LB Gschwandtner
LB Gschwandtner

I Fell Off The Dock

I fell off the dock at twelve minutes after five. I know it was twelve minutes after five because I had just looked at my watch to see if it was time to go up to the house. I always make dinner so it’s ready at six because Len, who I married twenty-two years ago, likes dinner on the table at six every day.

I must have tripped somehow out at the end of the pier where the water is only three feet deep at low tide. Closer in I would have fallen into plain mud. It’s the kind of mud that drags you down like quicksand or really thick chocolate pudding. When you try to walk, it sucks your shoes off.

I scraped my arm when it hit the rough edge of one of the deck boards, which I told Len just the other week are in need of a coat of paint. I could see the scrape on my upper arm was bleeding. And I thought I have that roast in the oven and Len likes it rare so I need to take it out. Also the scrape had started to burn. I didn’t want to let it get in the water because I had read about bacteria in rivers that get into a cut and you can end up with an amputated limb.

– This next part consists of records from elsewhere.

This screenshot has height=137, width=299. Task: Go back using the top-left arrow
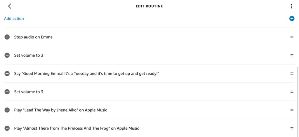[10, 6]
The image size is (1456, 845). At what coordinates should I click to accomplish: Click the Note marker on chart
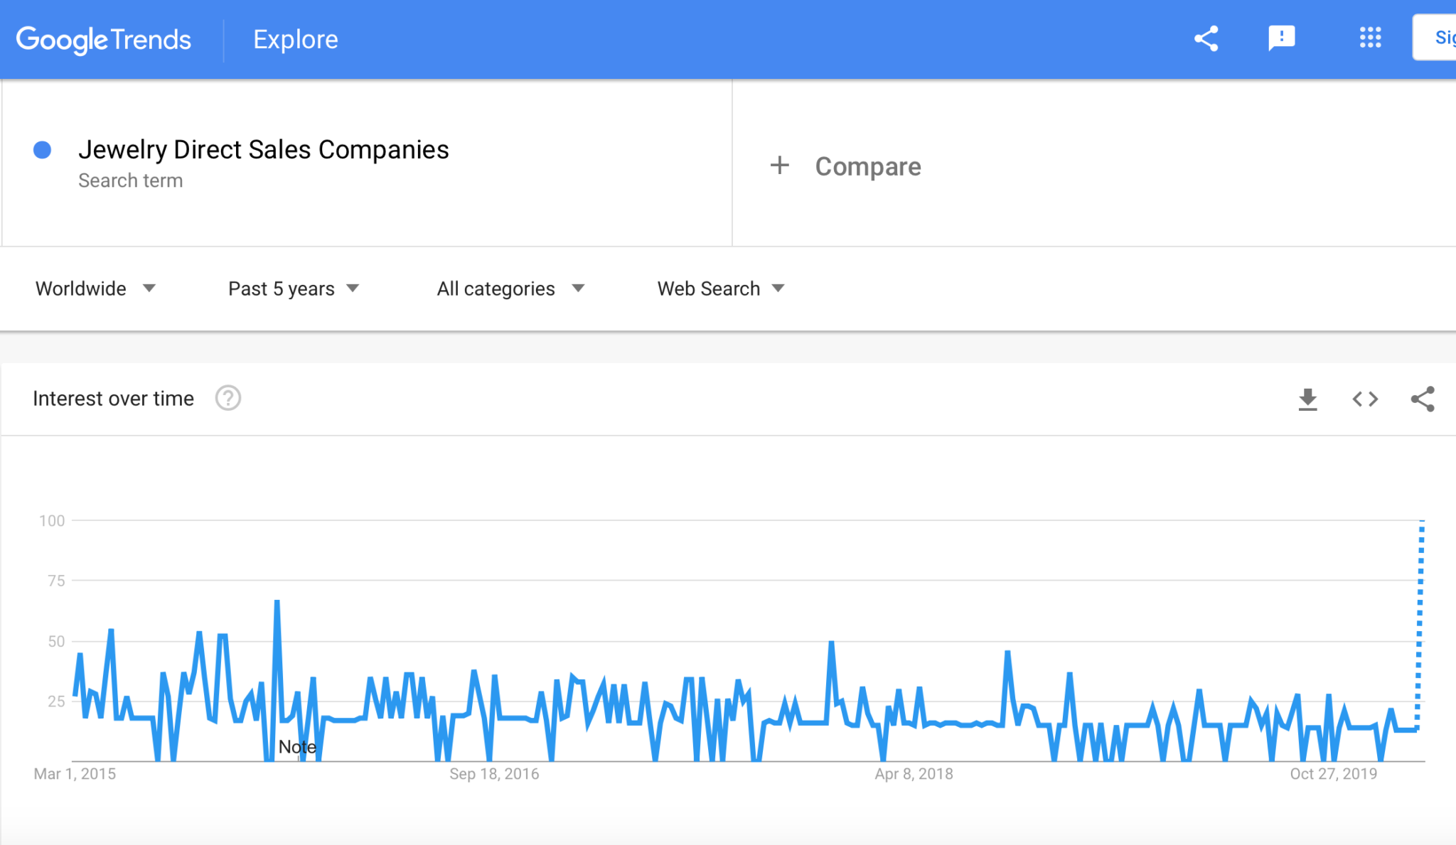pyautogui.click(x=297, y=747)
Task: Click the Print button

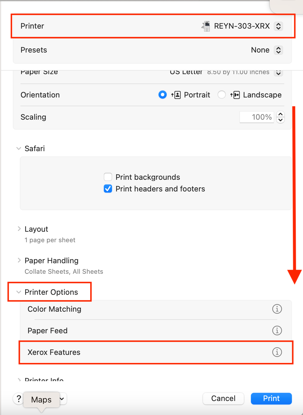Action: 271,398
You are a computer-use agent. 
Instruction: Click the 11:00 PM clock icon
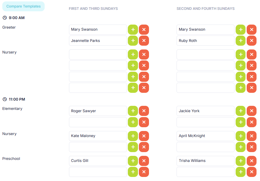pos(5,99)
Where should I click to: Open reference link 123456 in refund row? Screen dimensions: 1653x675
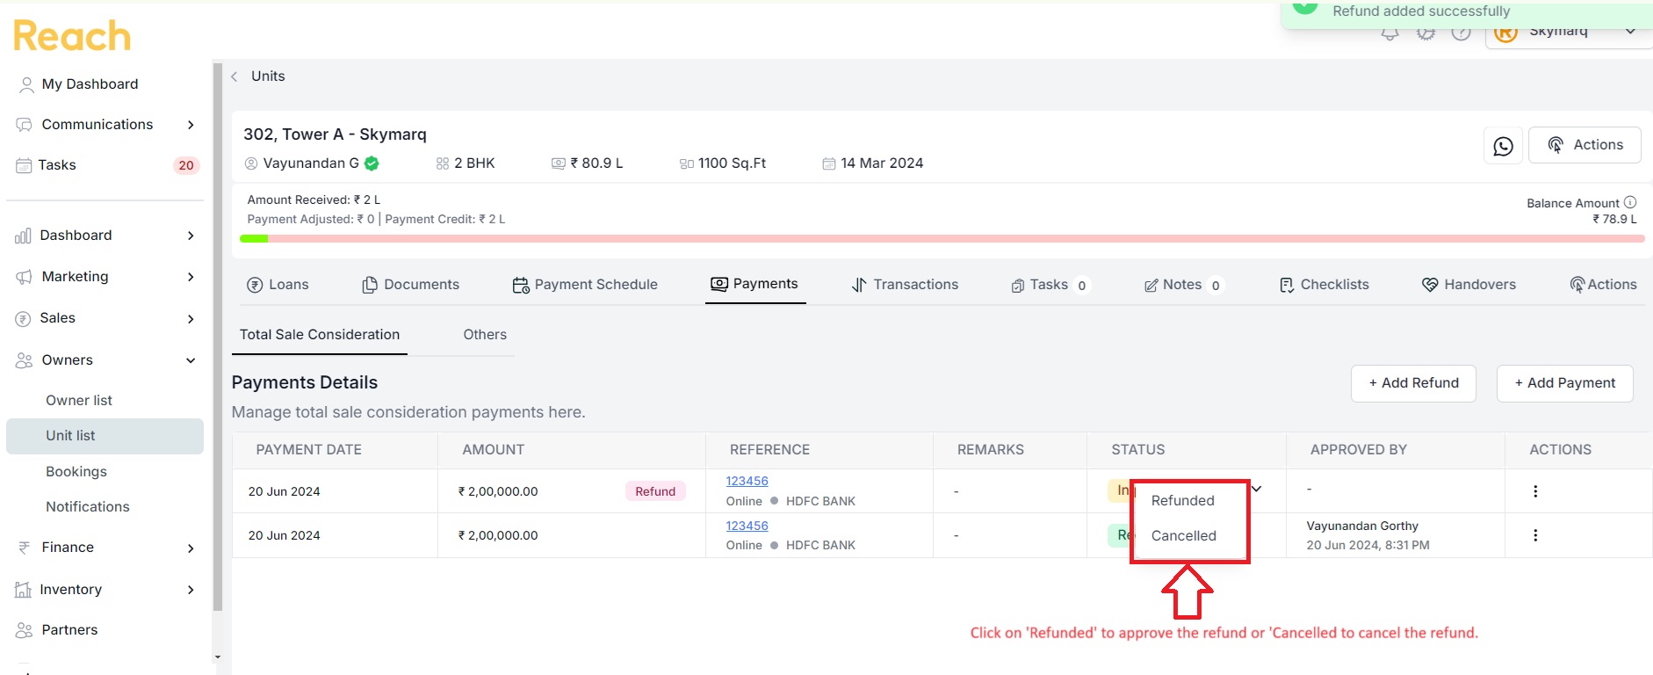747,481
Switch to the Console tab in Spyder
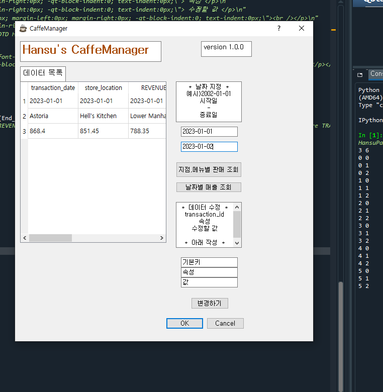The image size is (383, 392). point(376,74)
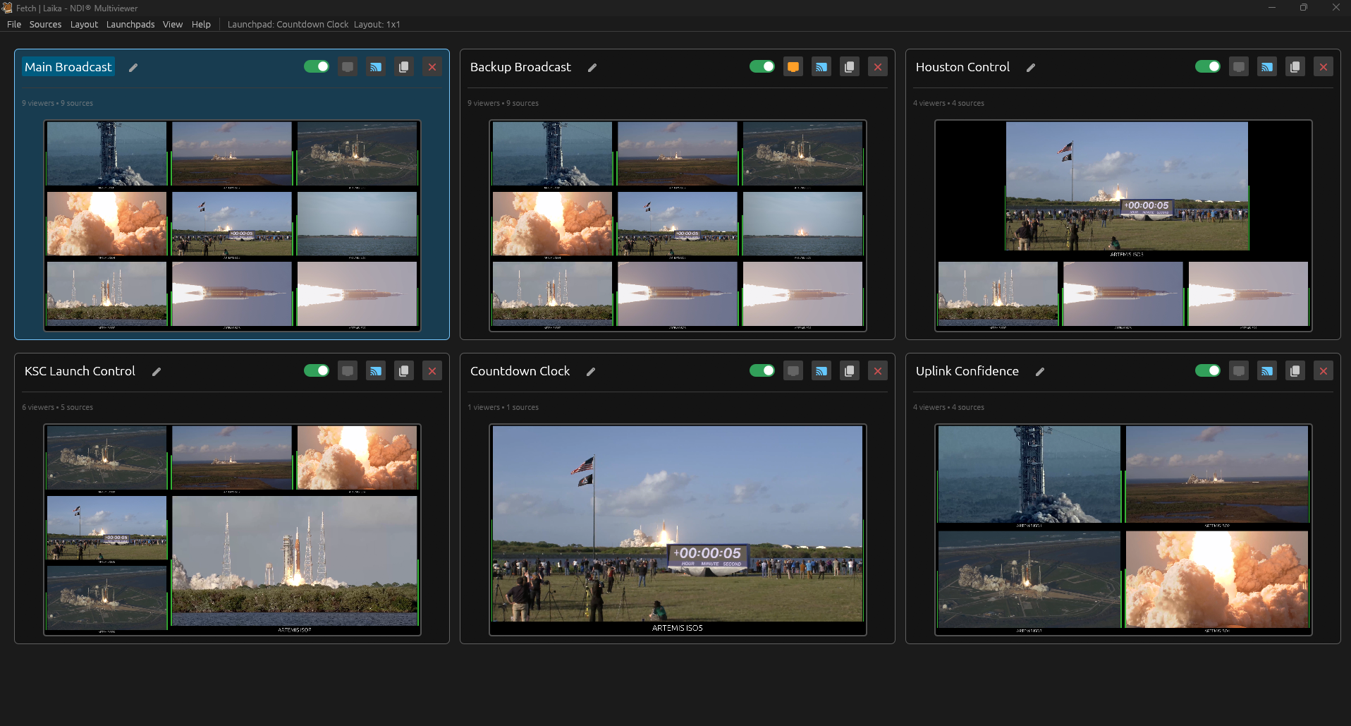Open the Launchpads menu

(130, 24)
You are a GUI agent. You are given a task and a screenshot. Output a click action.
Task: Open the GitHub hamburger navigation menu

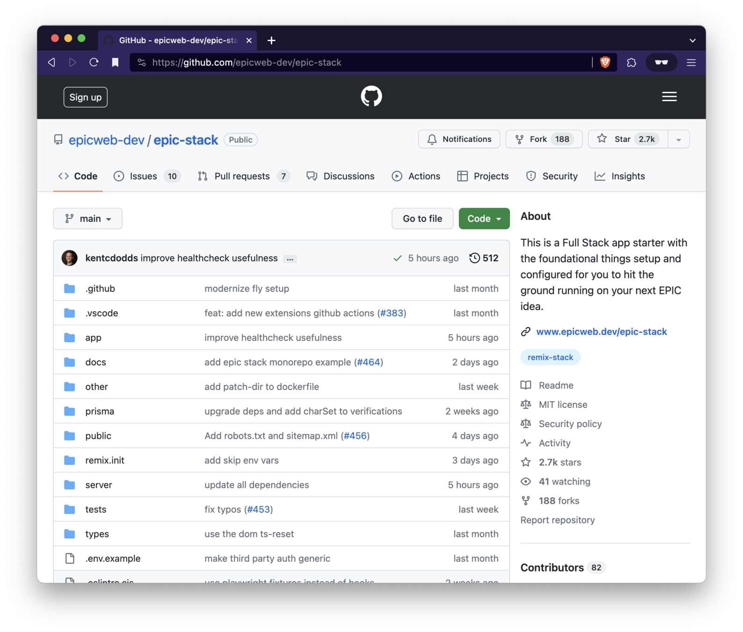pyautogui.click(x=669, y=96)
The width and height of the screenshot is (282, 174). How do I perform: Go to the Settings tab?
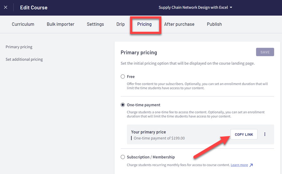click(95, 24)

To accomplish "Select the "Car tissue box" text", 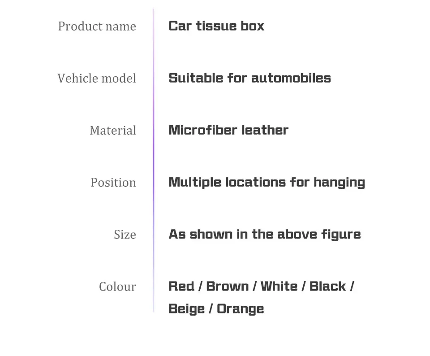I will coord(216,26).
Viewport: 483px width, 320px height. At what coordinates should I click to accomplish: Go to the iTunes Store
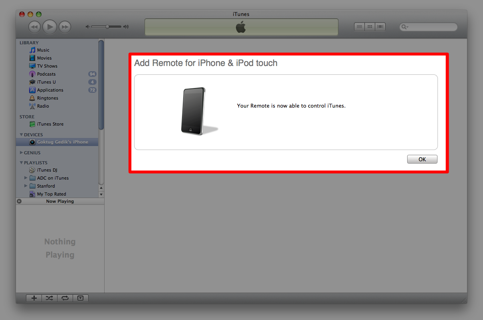(x=50, y=124)
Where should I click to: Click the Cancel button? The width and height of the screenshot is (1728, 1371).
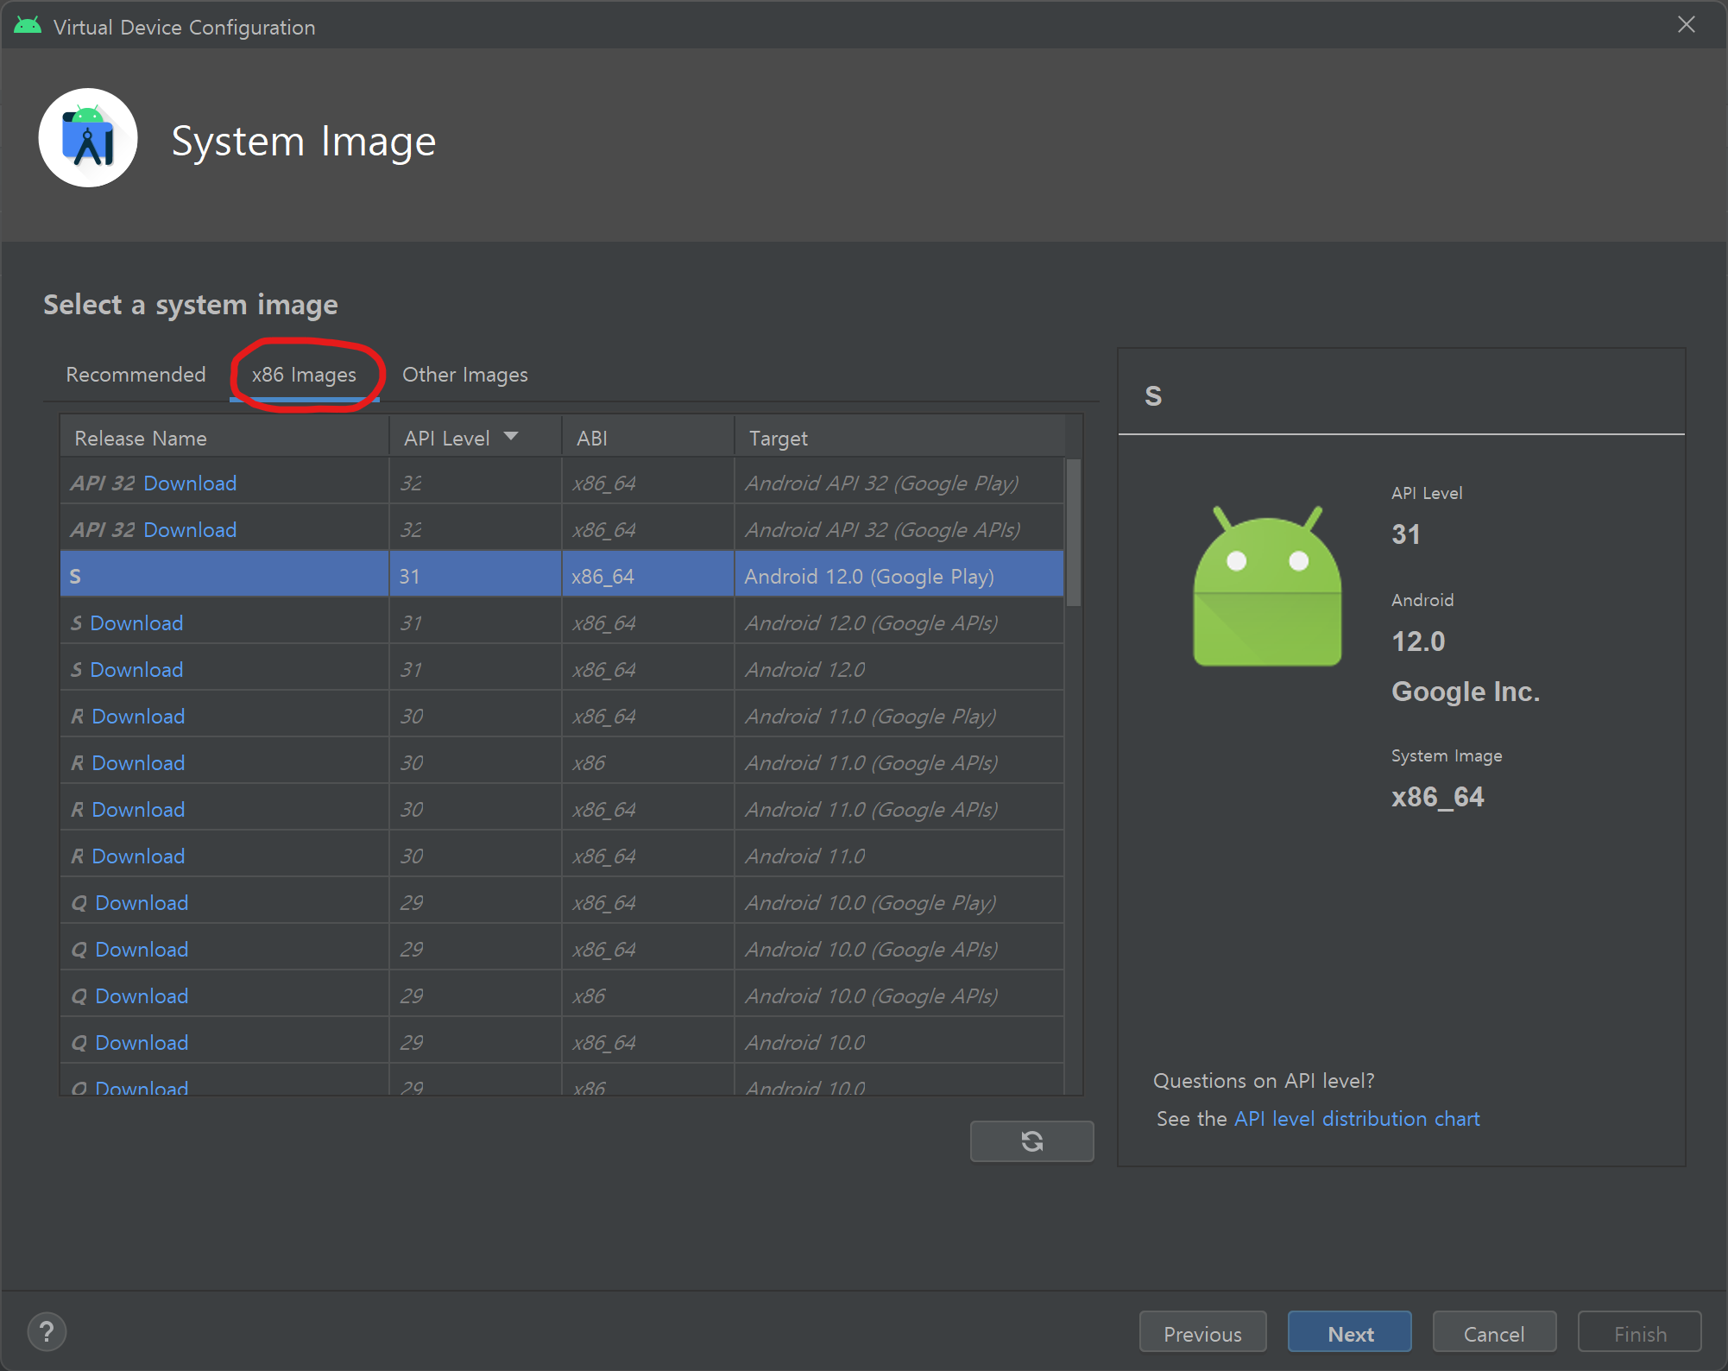[x=1493, y=1333]
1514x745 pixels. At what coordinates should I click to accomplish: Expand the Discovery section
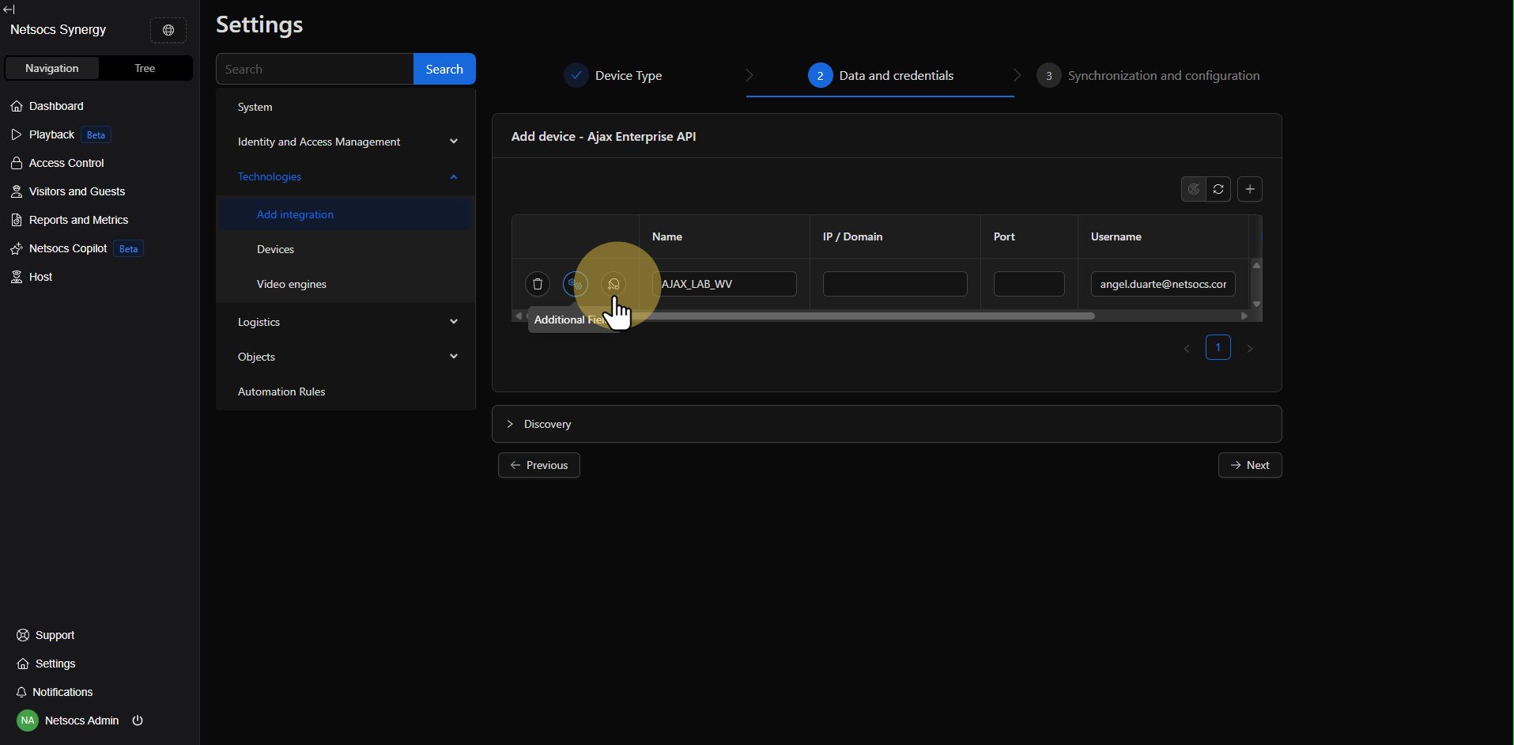[547, 424]
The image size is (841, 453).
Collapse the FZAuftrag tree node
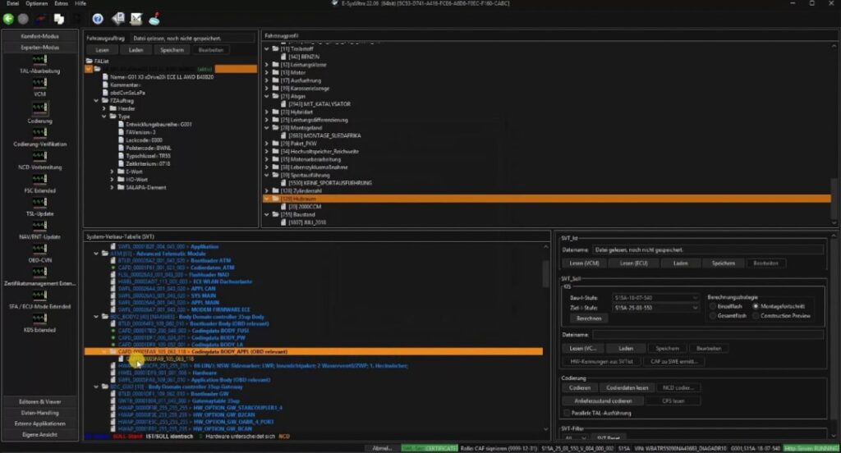(97, 100)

I didn’t want that. So I had to get out. But the chocolate-pudding mud was sucking me down.

When I tried to walk my feet sank farther and farther. The harder I tried to take a step the more the mud pulled me down. And then my shoes dislodged from my feet. I thought I have to call Len to help me but my phone had clattered onto the dock when I fell, which pissed me off.
I was not that far from the stringers that run underneath the dock boards so I thought if I could hang onto one of those I could counter balance against the mud and pull myself up enough to go hand over hand to the shore. But I couldn’t reach them by a measly two inches.

Even though the edge of the decking boards were rough I thought what the hell because I had to get out of there. I managed to grab the top of the end of one overhanging board with the tips of my fingers but it wasn’t enough to gain any traction against the mud, which I thought had to stop pulling me in at some point because there was hard ground down below it – somewhere. I knew that because the original pilings weren’t long enough so we’d had to drive new pilings when the boathouse started to sink. But those pilings were like twenty feet tall and I’m not.

I thought if I stayed there long enough Len would come down to get me, especially if his dinner was not on the table.

I remembered the way to get out of quicksand is to lie down flat on top of it with your arms out to distribute your weight over a larger area. But I was half in water almost up to my boobs by then so that wouldn’t work. Then I remembered the other thing. Don’t pull your feet straight out. Just vibrate your toes and your feet with tiny motions to create displacement and the quicksand will slowly let you loose.

So I started that. And it did seem to be working some because I stopped sliding down. I thought this was a good sign so I kept wriggling my toes in the mud. Sometimes I felt a clam shell. I hoped they would stay closed. I tried to keep my bleeding arm out of the water. I worried that even if I got my feet out where I was, I would have to go through this process again and again for about eighty feet until I got to the shore.

I don’t know how long it took to get my feet out enough to take my next step. When I did, my feet sank again and I went through the same process. The sun had moved behind the ridge in the west. The tide had turned. I had taken maybe six steps. The water started getting deeper, which made it harder to pull my feet out of the mud. But I kept on. I worried about my arm and Len’s dinner. I wondered why he didn’t come down to get me. I started getting angry at him.

A flock of geese – maybe forty or fifty of them – swooshed down on the other side of the boathouse by some big trees that had uprooted and landed half in the water. The geese set up to roost for the night. They made a lot of noise that sounded something like dogs barking.

Finally with about ten feet to go in a few inches of water, I heard the crunching sound of a car coming down the gravel driveway. And then I saw it was Len’s. He got out and walked out the pier to where I was still struggling in the mud. I must have looked a mess.

“What are you doing down there?” he asked me. “I’m hungry. What about dinner?”

All I could think of was my father’s old joke about the man who has a flat tire in the middle of the Nevada desert. He doesn’t have a jack so he walks five miles in blasting heat to the only gas station and gets himself so worked up about how he’s over a barrel and they’re going to gouge him on changing his tire that when he finally arrives at the station he walks in and yells at the poor slob sitting by the coke machine:

”You can take your jack and shove it up your ass.”